What the task asks
Whenever "chevron" occurs in a line of the material, list that line.

(Source information)

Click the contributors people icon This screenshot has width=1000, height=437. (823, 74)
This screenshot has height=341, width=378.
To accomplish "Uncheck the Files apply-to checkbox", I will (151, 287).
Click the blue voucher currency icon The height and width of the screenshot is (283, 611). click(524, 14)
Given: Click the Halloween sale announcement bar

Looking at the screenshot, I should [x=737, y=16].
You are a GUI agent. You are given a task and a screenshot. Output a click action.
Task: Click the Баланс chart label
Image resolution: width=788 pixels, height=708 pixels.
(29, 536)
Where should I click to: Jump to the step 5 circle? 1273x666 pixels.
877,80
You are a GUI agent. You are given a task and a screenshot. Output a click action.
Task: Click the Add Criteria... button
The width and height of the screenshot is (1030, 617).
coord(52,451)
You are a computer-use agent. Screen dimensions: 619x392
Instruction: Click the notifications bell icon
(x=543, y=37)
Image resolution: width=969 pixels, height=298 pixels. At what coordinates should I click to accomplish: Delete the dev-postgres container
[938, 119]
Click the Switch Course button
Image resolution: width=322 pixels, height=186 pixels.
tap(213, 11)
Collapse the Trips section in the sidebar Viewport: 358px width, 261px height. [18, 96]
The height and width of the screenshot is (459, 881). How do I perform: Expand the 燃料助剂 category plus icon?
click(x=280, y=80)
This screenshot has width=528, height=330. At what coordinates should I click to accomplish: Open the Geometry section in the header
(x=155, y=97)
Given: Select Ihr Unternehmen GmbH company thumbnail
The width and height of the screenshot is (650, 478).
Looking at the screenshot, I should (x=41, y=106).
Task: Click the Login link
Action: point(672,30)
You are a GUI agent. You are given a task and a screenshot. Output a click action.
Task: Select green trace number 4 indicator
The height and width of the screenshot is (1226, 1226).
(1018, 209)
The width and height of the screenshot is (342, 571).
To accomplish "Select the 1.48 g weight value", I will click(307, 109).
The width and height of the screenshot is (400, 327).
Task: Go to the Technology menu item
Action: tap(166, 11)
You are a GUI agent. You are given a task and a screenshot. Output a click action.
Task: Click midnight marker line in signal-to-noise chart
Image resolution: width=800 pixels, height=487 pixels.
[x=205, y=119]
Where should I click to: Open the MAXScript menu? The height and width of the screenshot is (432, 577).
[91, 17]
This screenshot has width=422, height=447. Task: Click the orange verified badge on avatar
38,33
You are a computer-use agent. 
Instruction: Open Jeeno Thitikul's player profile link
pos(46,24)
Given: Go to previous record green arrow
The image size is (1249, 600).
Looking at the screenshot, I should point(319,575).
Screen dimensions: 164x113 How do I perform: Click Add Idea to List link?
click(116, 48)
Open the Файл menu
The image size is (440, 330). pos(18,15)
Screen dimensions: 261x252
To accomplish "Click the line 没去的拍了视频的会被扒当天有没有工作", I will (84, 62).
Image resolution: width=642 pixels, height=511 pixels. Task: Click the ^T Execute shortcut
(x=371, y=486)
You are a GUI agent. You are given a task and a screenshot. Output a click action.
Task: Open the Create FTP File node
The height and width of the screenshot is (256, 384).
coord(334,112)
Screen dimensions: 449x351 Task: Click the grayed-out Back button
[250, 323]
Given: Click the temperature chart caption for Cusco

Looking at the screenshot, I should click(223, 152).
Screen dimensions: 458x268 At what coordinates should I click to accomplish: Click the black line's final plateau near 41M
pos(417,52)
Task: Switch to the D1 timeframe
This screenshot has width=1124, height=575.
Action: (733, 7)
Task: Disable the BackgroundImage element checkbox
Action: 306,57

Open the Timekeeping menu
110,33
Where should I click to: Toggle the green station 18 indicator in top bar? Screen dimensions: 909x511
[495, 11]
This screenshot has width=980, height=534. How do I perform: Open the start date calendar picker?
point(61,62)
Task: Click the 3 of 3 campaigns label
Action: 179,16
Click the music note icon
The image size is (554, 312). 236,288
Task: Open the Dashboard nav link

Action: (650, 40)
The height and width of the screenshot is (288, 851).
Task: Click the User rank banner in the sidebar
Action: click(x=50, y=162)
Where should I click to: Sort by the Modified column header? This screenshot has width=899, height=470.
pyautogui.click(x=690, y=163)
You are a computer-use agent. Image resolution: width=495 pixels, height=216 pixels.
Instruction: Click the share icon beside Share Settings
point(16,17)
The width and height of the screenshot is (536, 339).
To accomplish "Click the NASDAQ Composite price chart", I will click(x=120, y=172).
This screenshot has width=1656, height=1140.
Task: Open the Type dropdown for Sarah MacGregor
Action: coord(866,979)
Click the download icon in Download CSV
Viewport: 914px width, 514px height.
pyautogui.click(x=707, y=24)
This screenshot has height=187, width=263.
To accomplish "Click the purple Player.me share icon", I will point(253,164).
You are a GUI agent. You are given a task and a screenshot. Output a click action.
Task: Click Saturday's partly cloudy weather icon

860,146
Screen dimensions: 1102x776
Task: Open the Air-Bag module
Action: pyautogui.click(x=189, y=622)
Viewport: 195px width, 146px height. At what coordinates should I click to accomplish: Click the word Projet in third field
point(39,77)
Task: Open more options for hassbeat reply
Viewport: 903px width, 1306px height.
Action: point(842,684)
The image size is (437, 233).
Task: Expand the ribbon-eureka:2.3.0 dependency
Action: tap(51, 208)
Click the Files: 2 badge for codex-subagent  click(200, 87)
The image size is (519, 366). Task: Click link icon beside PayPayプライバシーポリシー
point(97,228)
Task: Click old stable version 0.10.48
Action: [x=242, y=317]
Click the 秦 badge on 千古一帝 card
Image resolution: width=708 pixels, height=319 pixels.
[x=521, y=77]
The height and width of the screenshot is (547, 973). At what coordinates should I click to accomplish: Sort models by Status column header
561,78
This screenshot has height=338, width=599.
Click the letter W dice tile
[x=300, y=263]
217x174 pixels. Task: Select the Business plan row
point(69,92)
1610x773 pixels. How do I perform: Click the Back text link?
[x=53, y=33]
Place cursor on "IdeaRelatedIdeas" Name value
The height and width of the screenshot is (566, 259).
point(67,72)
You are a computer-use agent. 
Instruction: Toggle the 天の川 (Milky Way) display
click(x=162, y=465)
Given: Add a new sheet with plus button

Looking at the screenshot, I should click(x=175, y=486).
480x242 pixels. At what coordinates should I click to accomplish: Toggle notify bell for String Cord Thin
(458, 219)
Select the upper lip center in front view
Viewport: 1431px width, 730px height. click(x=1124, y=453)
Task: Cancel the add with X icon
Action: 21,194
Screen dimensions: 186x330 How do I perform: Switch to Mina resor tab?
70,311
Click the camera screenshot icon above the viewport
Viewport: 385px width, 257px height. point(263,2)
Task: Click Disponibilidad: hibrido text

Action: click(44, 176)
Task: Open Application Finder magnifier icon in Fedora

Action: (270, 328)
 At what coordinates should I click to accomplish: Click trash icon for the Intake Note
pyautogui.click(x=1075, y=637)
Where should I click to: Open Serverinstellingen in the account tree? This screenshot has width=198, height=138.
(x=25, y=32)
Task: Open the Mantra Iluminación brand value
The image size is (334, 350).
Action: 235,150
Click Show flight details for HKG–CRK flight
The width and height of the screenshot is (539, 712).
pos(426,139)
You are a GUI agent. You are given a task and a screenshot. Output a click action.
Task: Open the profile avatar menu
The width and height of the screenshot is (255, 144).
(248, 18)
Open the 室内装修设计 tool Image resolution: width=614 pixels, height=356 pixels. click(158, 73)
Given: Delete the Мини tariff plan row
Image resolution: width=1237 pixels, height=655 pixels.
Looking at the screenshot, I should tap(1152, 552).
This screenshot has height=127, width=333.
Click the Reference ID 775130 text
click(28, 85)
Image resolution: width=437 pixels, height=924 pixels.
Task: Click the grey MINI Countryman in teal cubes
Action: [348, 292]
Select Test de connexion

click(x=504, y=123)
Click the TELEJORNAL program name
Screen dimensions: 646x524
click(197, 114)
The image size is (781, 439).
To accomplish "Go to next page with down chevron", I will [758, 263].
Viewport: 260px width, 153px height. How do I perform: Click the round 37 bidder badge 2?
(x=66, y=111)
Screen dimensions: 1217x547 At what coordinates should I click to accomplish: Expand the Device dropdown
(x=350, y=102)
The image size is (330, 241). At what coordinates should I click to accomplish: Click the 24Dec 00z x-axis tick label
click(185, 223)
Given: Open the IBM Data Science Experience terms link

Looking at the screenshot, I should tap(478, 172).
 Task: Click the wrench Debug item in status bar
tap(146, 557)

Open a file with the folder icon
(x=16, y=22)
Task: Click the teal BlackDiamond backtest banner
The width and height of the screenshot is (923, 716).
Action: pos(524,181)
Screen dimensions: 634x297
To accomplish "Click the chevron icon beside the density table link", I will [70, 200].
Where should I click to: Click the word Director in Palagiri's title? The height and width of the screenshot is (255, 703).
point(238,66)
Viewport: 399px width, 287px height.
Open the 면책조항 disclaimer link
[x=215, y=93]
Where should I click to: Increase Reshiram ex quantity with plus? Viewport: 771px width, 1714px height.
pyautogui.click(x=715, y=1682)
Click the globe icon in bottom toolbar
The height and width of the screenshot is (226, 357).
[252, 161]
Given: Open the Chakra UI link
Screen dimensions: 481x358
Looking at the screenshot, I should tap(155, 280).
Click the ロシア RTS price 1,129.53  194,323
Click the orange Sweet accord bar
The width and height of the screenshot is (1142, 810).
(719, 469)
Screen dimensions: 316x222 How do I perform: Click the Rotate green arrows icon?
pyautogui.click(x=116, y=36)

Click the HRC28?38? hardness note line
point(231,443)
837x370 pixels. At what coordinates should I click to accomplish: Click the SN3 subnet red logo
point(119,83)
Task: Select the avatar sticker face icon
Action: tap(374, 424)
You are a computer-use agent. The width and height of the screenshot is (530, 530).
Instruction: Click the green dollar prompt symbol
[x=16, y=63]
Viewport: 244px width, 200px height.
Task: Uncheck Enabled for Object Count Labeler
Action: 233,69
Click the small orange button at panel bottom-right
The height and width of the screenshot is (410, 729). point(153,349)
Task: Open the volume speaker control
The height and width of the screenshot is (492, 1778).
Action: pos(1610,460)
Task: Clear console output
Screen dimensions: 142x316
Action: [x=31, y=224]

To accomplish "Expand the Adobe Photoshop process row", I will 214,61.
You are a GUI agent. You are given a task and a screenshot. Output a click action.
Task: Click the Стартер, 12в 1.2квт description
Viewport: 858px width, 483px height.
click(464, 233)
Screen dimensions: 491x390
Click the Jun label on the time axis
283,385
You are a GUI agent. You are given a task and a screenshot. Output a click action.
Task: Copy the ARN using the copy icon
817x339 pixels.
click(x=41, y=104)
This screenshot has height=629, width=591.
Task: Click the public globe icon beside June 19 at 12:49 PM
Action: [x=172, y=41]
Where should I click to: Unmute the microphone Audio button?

(End Source information)

Answer
To accomplish "Go to next page with down chevron", I will [758, 263].
To accomplish "Click the chevron icon beside the density table link", I will [70, 200].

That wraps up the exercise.